Every record below needs to be retyped exactly as it appears.

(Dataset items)
-----
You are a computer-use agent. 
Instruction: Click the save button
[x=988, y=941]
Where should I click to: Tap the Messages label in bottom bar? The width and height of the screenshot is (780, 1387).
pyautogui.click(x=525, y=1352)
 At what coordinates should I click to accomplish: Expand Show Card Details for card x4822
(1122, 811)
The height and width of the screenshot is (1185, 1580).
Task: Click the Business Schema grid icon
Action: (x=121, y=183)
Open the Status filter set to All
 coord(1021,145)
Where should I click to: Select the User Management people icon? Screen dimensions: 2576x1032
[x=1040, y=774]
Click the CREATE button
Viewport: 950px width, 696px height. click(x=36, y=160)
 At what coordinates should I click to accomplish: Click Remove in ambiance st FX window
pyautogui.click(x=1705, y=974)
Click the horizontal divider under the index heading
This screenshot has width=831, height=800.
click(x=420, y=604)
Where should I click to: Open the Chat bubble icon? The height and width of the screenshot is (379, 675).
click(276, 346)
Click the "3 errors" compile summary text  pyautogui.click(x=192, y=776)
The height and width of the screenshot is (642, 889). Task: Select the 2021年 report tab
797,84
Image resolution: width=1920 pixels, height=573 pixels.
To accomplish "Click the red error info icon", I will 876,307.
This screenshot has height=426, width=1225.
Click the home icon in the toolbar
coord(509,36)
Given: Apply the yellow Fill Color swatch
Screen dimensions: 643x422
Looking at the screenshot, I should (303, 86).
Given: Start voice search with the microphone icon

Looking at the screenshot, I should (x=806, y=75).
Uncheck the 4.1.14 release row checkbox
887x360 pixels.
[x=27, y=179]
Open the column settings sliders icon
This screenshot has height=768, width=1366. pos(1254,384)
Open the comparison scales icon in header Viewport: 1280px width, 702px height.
-----
*ANSWER AREA*.
You are a computer-use agent. 
Instruction: Click the save button
[x=988, y=941]
Where should I click to: Tap the Messages label in bottom bar? The width and height of the screenshot is (780, 1387).
pyautogui.click(x=525, y=1352)
 At what coordinates should I click to accomplish: Expand Show Card Details for card x4822
(1122, 811)
The height and width of the screenshot is (1185, 1580).
Task: Click the Business Schema grid icon
Action: (x=121, y=183)
Open the Status filter set to All
 coord(1021,145)
Where should I click to: Select the User Management people icon? Screen dimensions: 2576x1032
[x=1040, y=774]
Click the CREATE button
Viewport: 950px width, 696px height. click(x=36, y=160)
 At what coordinates should I click to accomplish: Click Remove in ambiance st FX window
pyautogui.click(x=1705, y=974)
Click the horizontal divider under the index heading
This screenshot has width=831, height=800.
click(x=420, y=604)
Where should I click to: Open the Chat bubble icon? The height and width of the screenshot is (379, 675).
click(276, 346)
Click the "3 errors" compile summary text  pyautogui.click(x=192, y=776)
The height and width of the screenshot is (642, 889). Task: Select the 2021年 report tab
797,84
Image resolution: width=1920 pixels, height=573 pixels.
To accomplish "Click the red error info icon", I will 876,307.
This screenshot has height=426, width=1225.
Click the home icon in the toolbar
coord(509,36)
Given: Apply the yellow Fill Color swatch
Screen dimensions: 643x422
Looking at the screenshot, I should (303, 86).
Given: Start voice search with the microphone icon

Looking at the screenshot, I should (x=806, y=75).
Uncheck the 4.1.14 release row checkbox
887x360 pixels.
[x=27, y=179]
Open the column settings sliders icon
This screenshot has height=768, width=1366. pos(1254,384)
Open the comparison scales icon in header Viewport: 1280px width, 702px height.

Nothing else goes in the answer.